An Electronic Mach-Zehnder Interferometer

TL;DR

This paper introduces a novel electronic Mach-Zehnder interferometer operating in high magnetic fields, demonstrating high visibility and sensitivity, and investigates its dephasing behavior through shot noise measurements.

Contribution

It presents the first electronic Mach-Zehnder interferometer functioning in the quantum Hall regime with high visibility and analyzes its dephasing mechanisms.

Findings

Achieves 62% fringe visibility in high magnetic field.

Interference pattern decays with temperature but not due to inelastic scattering.

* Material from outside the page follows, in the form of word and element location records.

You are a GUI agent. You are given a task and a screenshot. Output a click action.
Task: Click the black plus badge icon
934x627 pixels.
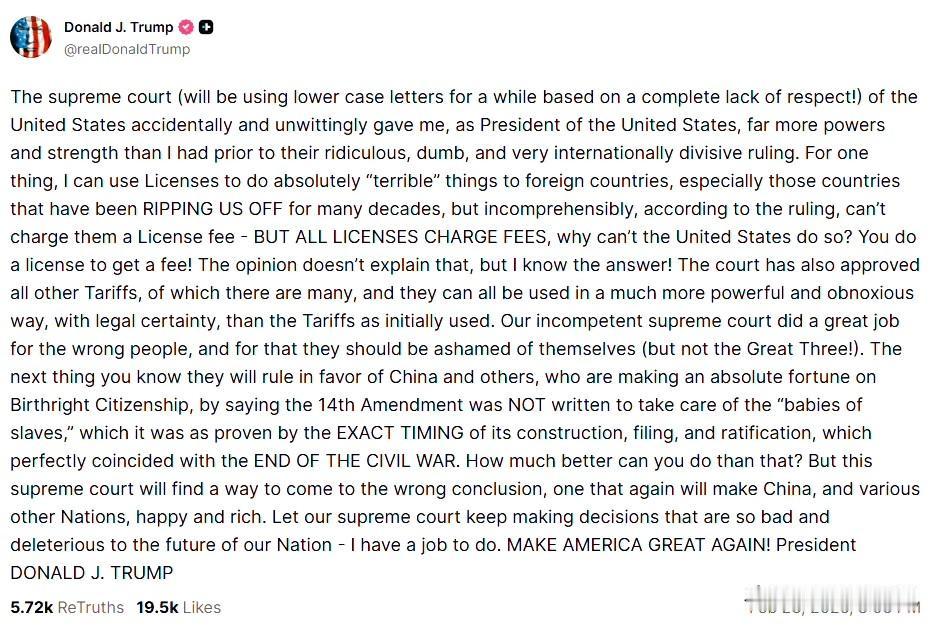point(206,27)
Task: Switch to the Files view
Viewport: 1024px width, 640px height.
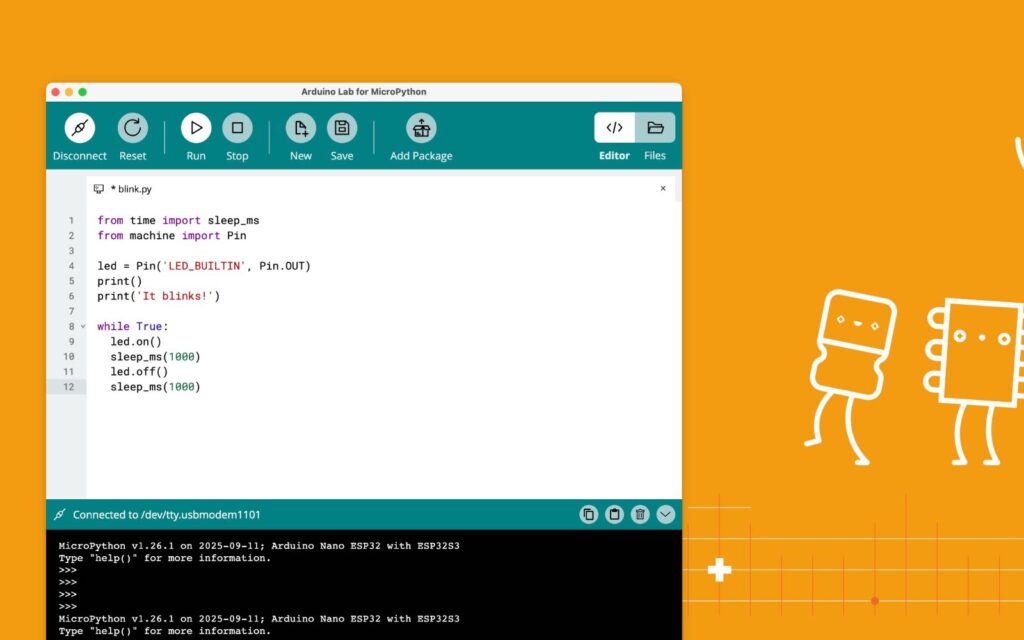Action: point(655,128)
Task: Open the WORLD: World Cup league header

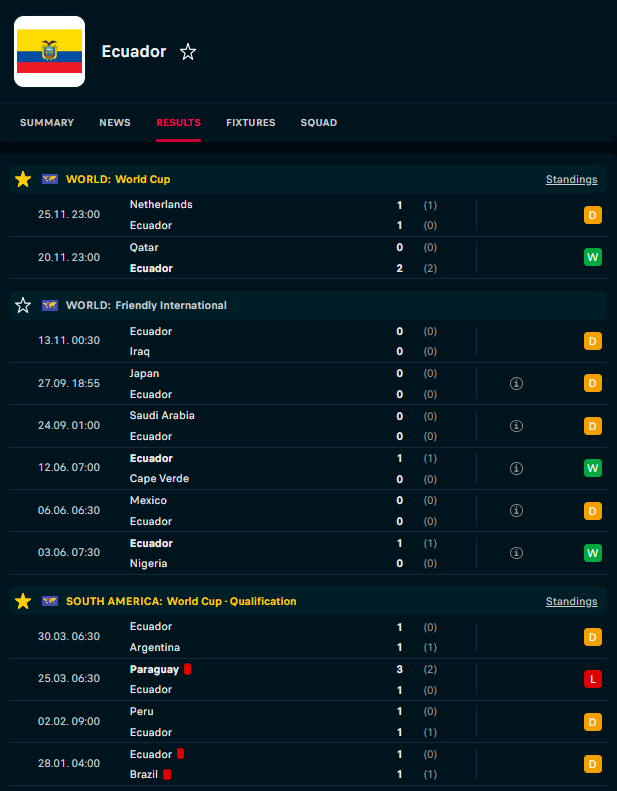Action: (x=118, y=180)
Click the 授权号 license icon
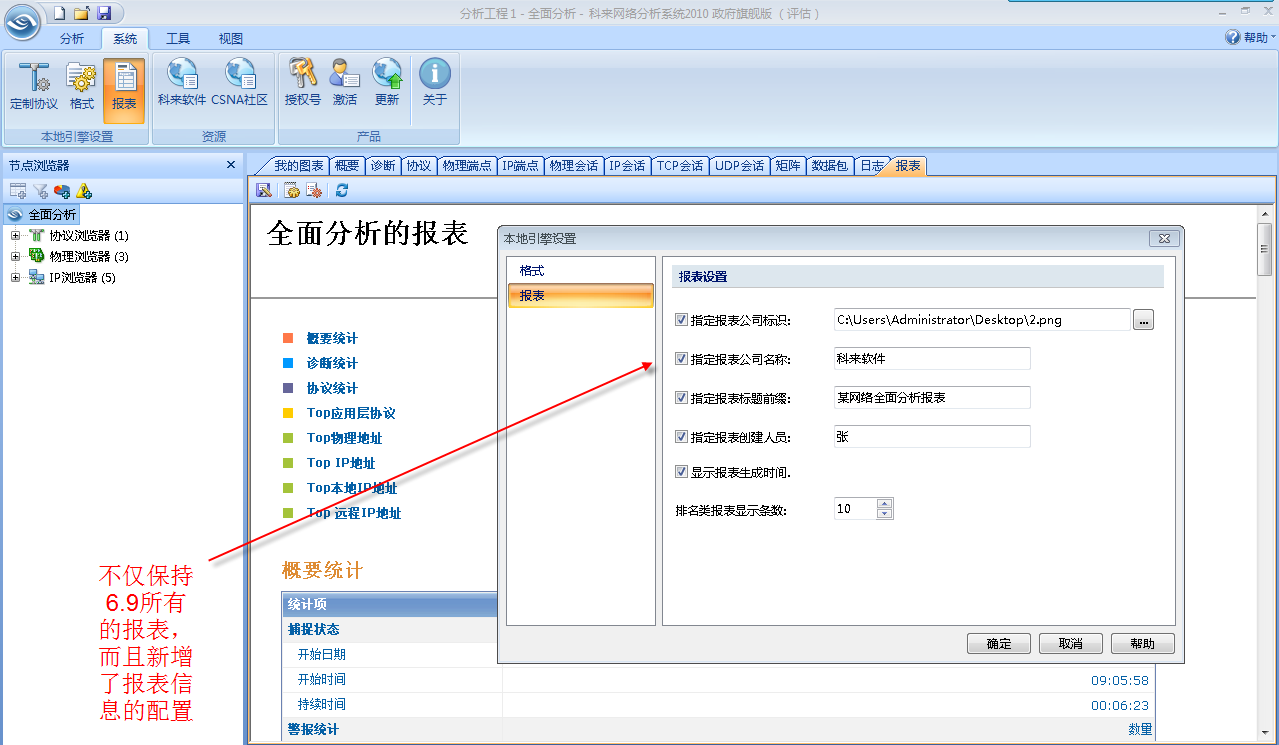Viewport: 1279px width, 745px height. pyautogui.click(x=302, y=84)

Operates using a single edge state in a closed geometry.

Abstract

Double-slit electron interferometers, fabricated in high mobility two-dimensional electron gas (2DEG), proved to be very powerful tools in studying coherent wave-like phenomena in mesoscopic systems. However, they suffer from small fringe visibility due to the many channels in each slit and poor sensitivity to small currents due to their open geometry. Moreover, the interferometers do not function in a high magnetic field, namely, in the quantum Hall effect (QHE) regime, since it destroys the symmetry between left and right slits. Here, we report on the fabrication and operation of a novel, single channel, two-path electron interferometer that functions in a high magnetic field. It is the first electronic analog of the well-known optical Mach-Zehnder (MZ) interferometer. Based on single edge state and closed geometry transport in the QHE regime the interferometer is highly sensitive and exhibits very high visibility (62%). However, the interference pattern decays precipitously with increasing electron temperature or energy. While we do not understand the reason for the dephasing we show, via shot noise measurement, that it is not a decoherence process that results from inelastic scattering events.